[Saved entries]
***

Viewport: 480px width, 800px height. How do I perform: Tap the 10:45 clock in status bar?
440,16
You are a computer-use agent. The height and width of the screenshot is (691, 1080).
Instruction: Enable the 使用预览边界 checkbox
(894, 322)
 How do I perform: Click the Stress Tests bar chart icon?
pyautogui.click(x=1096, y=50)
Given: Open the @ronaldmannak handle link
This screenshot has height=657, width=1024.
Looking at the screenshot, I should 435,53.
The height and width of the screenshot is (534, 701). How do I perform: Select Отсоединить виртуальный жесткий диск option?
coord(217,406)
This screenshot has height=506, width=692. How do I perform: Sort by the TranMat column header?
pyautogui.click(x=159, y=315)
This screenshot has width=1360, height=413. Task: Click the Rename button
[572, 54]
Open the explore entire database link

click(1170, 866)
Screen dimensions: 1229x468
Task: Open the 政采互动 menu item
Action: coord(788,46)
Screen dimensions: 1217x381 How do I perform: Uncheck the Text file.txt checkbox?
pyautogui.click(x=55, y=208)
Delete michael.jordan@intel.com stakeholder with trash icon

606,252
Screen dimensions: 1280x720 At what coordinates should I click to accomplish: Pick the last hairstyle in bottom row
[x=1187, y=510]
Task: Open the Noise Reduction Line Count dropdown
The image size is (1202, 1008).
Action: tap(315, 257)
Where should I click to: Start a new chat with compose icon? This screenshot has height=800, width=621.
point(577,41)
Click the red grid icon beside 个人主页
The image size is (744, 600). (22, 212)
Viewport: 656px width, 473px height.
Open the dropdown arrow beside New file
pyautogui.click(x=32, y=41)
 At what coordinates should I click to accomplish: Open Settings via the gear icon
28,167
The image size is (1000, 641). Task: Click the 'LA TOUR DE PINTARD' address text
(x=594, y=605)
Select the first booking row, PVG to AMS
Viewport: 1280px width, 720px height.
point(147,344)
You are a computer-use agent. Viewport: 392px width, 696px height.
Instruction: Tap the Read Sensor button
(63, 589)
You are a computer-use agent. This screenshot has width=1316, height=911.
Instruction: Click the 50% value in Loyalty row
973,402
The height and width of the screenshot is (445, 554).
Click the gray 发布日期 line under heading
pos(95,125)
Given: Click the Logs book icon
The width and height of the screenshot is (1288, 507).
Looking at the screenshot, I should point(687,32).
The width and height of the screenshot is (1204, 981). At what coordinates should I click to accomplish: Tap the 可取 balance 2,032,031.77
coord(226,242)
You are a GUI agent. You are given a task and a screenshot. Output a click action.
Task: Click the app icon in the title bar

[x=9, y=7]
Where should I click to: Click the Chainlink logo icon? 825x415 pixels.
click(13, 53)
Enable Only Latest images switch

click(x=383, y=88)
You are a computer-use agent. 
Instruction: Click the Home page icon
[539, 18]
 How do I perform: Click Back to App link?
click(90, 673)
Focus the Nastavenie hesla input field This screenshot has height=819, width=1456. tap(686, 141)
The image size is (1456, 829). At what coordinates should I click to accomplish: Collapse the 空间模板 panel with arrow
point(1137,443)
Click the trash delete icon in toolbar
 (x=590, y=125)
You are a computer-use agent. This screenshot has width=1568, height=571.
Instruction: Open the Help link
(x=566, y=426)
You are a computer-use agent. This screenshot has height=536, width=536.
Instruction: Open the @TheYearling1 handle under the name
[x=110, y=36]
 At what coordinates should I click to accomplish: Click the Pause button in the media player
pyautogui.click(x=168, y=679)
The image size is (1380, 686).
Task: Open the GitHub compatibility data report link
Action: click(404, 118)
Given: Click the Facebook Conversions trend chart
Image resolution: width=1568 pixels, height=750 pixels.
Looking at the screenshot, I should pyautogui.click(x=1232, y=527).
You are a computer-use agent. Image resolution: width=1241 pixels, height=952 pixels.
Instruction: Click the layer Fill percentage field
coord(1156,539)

***

Where a line contains "Image resolution: width=1568", begin there and output each line through the end of the data above, exactly; give no other lines.

> _RESPONSE TO THIS EXERCISE_:
Image resolution: width=1568 pixels, height=750 pixels.
Looking at the screenshot, I should pyautogui.click(x=1232, y=527).
You are a computer-use agent. Image resolution: width=1241 pixels, height=952 pixels.
Instruction: Click the layer Fill percentage field
coord(1156,539)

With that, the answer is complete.